By contrast, the Europeans are on a different arc of the curve. With their environmental pitches laid out long ago, they felt comfortable talking about how being frugal and having fun are not mutually exclusive concepts. To this end I sat down with Volker Mornhinweg, the enigmatic head of Mercedes’ AMG department – and, as such, someone the ultra-powerful, car-hating green lobby in Germany must rank as one of their country’s more wanted environmental criminals – and suggested that AMG could no longer sustain a business model based simply on building ever more powerful and profligate cars.

“There are other ways of doing it,” he replied, “and we’ve started already with our Black Series cars.” These are cars that derive their speed from the reduction of weight as much as the addition of power, and while the first, based on the SLK, was rushed, under-developed and unpleasant, I recently spent a few days in the CLK variant and can report that it is quite outstanding. Indeed it seems that no subject is beyond discussion at AMG these days. There was a time when, had I mentioned the possibility of a diesel-powered AMG product, Herr Mornhinweg would have choked on his coffee, but now he just smiles and agrees with me that, now the refinement issues of multi-cylinder diesels have been overcome, diesel has attributes – particularly a surfeit of readily available low-end torque – that would suit the brand very well.

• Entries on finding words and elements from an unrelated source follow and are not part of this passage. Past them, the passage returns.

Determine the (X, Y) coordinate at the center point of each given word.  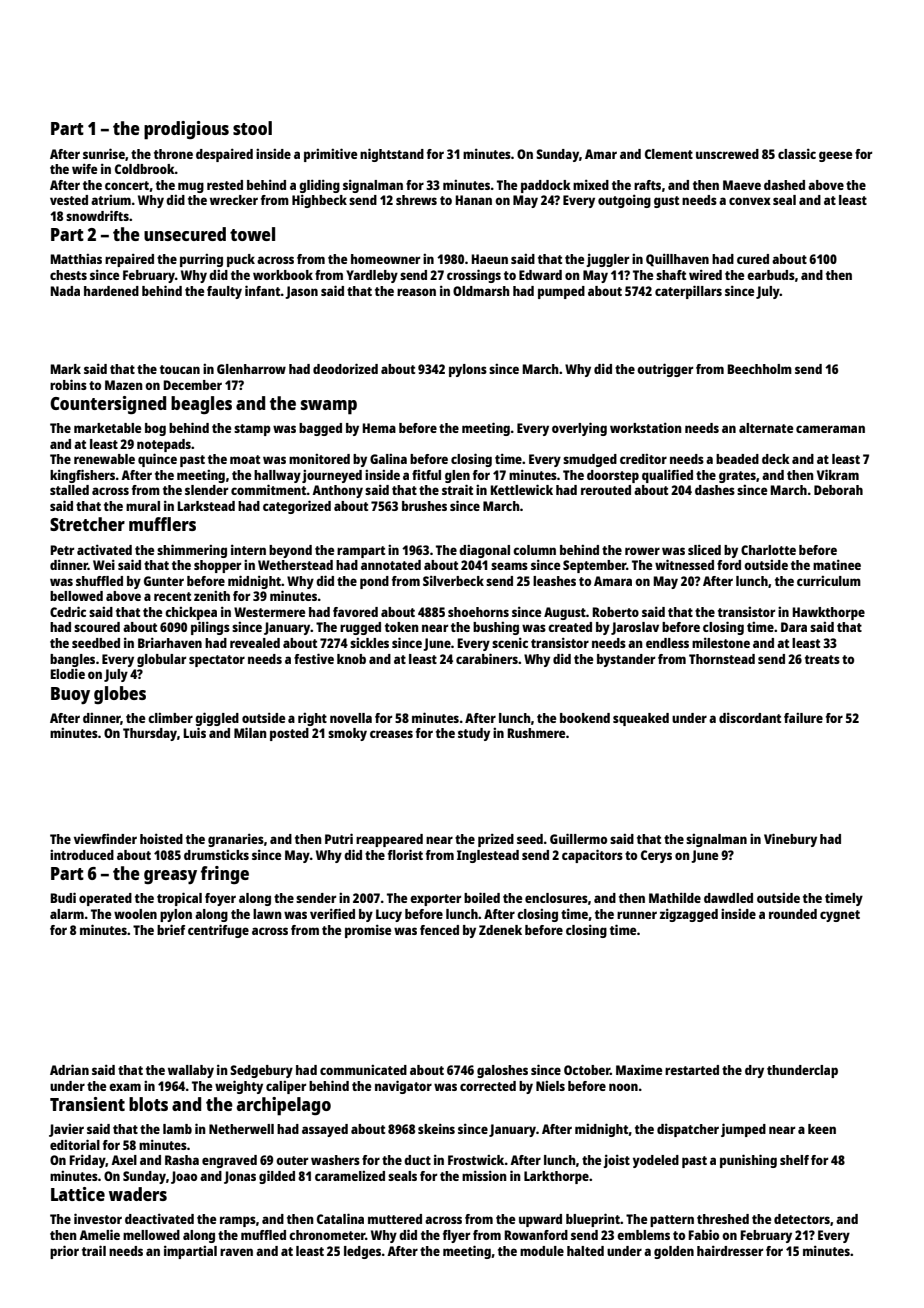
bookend (585, 718)
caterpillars (688, 292)
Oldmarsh (481, 291)
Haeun (489, 259)
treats (822, 659)
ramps (238, 1221)
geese (835, 156)
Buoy (70, 695)
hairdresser (730, 1250)
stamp (252, 430)
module (542, 1251)
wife (84, 168)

Audi, however, has already twigged this and showed a unique and, if it goes into production, groundbreaking supercar. It looks just like a standard R8 with a rather excessive fresh air requirement, so large and multitudinous are the extra vents and inlets that have been cut into its body (including a monstrous NACA duct in the roof). In fact they’re all there to feed and cool the mighty 5.5-litre V12 diesel engine crammed inside its engine bay. With 500bhp, a 0-60mph time of under 4sec and a top speed ‘in excess of 185mph’, this is not just by far the quickest diesel car ever made, it is the world’s first oil-burning supercar, too.

Even Ferrari is playing the environmental card. We’d gone to Detroit hoping to see the much-rumoured 599GTB California with its convertible roof, but instead we were treated to a very standard looking F430 Spider with the word ‘Bio Fuel’ scrawled down its front and side in bright green ink just for good measure. You can’t buy this Ferrari of course, not least because you’d struggle to find anywhere to fill it up, but nevertheless it has been tuned to run on E85 bio-fuel (a blend of 85 per cent bio-ethanol and 15 per cent petrol) which is not only renewable and drops CO2 emissions slightly, it also adds another 10bhp, allowing Ferrari to claim the car is both quicker and more environmentally considerate. Whether this will form even part of Ferrari’s commitment to drop its cars’ emissions by 40 per cent by 2012 remains to be seen.

Other supercar manufacturers, such as Porsche and Aston Martin, were silent on account of boycotting the show altogether. The US is a critical market to both, but the core of their business lies on the east and west coasts, not in the frozen north of Michigan.

On the way back to the airport to board the BA flight home, it occurred to me that the show and city are both shadows of their once great selves. Next year I shall doubtless return to see if the much mooted recovery was, indeed, all just talk, but it will be a US airline that brings me here. After March, British Airways will no longer fly here. Lack of demand, apparently.

Back in its heyday, Detroit was the fourth largest city in the US; now it doesn’t even make the top 10. At the moment, it is still home to the largest car company in the world but, by this time next year, even that last great claim to fame is likely to be a thing of the past.